Christian persecution in Nigeria: Muslim Fulani herdsmen, along with the terror group Boko Haram, have been terrorizing and killing Christians in Nigeria with impunity for years now, with little or no significant response from the Nigerian government or military. This article provides the salient fact that Fulani herdsmen have now killed 15 Christians in January alone.
This underscores the fact that the situation of Christians in Nigeria has become a human rights catastrophe of immense proportions. The Order of Saint Andrew the Apostle, Archons of the Ecumenical Patriarchate, once again urgently implores the United Nations and the governments of all nations that are committed to human rights and religious freedom to make the plight of Nigeria’s Christians a top priority. Those Christians are walking the way of the Cross. May our Lord, God and Savior Jesus Christ also bless them with the joy of a resurrection and new flourishing of their communities.
For previous coverage of the persecution of Christians in Nigeria from ChristianPersecution.com, see here.
“Christians Slain, Wounded, Kidnapped in Plateau State, Nigeria,” Morning Star News, January 27, 2020:
JOS, Nigeria (Morning Star News) – Muslim Fulani herdsmen killed two Christians in separate attacks in Plateau state this month, in addition to the 13 Christians from the same denomination killed on Jan. 8, sources said.
Herdsmen invaded Torok village in Riyom County on Jan. 20, killing Reuben Bulus, a 25-year-old member of the Church of Christ in Nations (COCIN), according to Dalyop Solomon Mwantiri, a human rights activist with the Emancipation Centre for Crisis Victims in Nigeria.
“Bulus was killed at about 7:10 p.m. on Jan. 20 when herdsmen invaded his village,” Mwantiri told Morning Star News.
In Gako village, near Rim in Riyom County, another COCIN member, Ngam Stephen Dachung, was killed by herdsmen on Jan. 1, Mwantiri said.

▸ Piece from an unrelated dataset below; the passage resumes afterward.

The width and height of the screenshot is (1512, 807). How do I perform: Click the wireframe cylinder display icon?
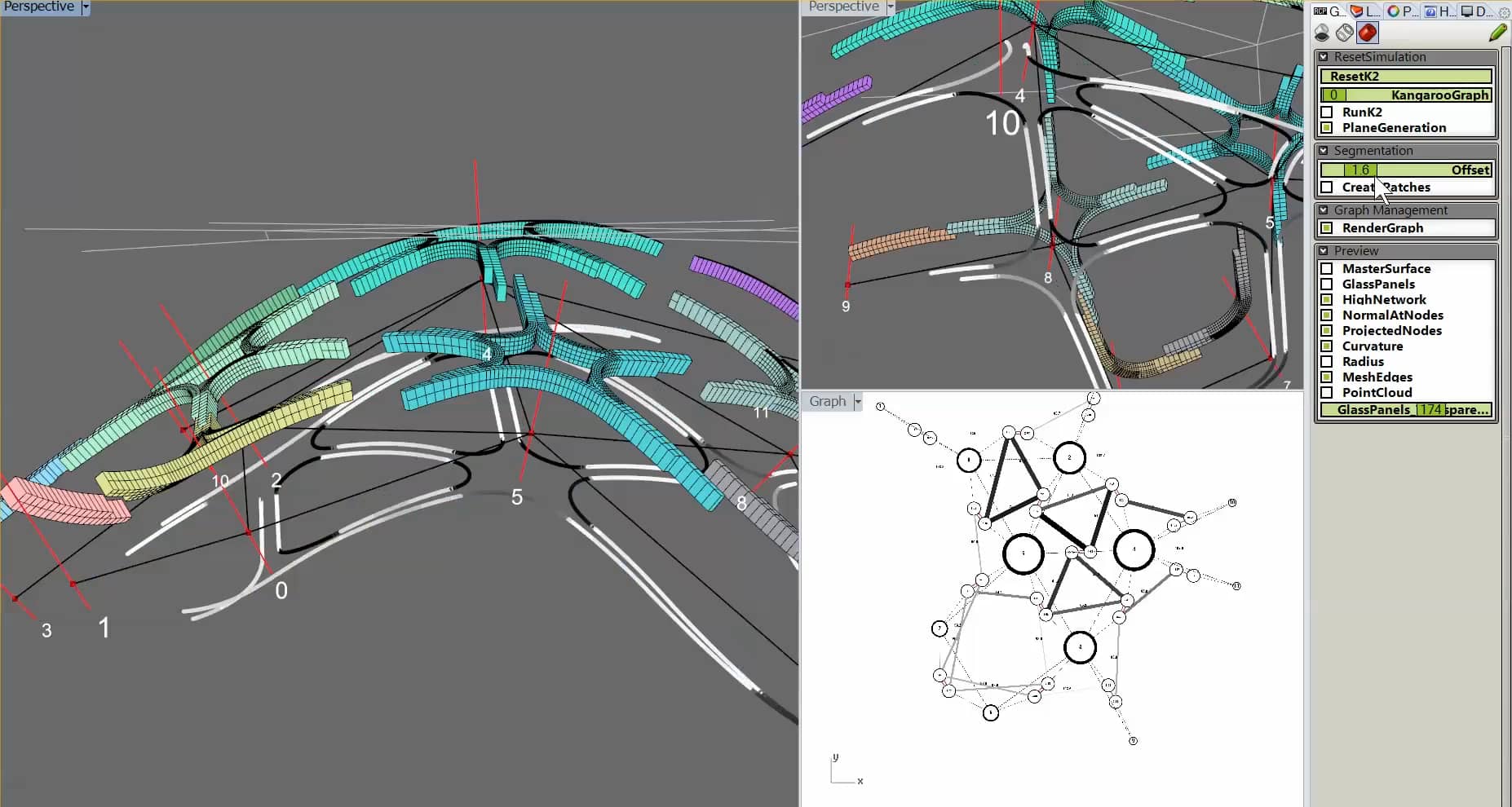[x=1344, y=33]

“He was shot dead at a point at Gako-Diyan junction where many lives were previously lost to herdsmen ambushes in the area,” he said.
On Jan. 8, 13 COCIN were members slain in Plateau state’s Kulben village, Mangu County, in an attack by about 20 herdsmen that also wounded three others.
In addition, Mwantiri said, herdsmen killed a Christian woman, Mary Machief, and her baby daughter in Plateau state’s Bokkos County on Dec. 16. The herdsmen attacked them in Machief’s father’s home in Kunnet village that night, relatives told Morning Star News…
Another relative said Machief was not killed instantly but died later from wounds….
Near Bukuru in Jos South County, herdsmen on Jan. 21 kidnapped Christie Peter Mwankon in Kwata village.
The 26-year-old COCIN member, daughter of a former Plateau state tourism official, was abducted after the herdsmen shot their way into the village and broke into her sister’s house, sources said.
“Christie Peter was kidnapped at about 2 a.m. in her sister’s house when the herdsmen broke into the house and kidnapped the graduate of Ahmadu Bello University-Zaria,” said area resident Solomon Kogi. “The herdsmen are demanding a ransom of 5 million naira [$US13,735] from her family.”…
Nigeria ranked 12th on Open Doors’ 2020 World Watch List of countries where Christians suffer the most persecution but second in the number of Christians killed for their faith, behind Pakistan.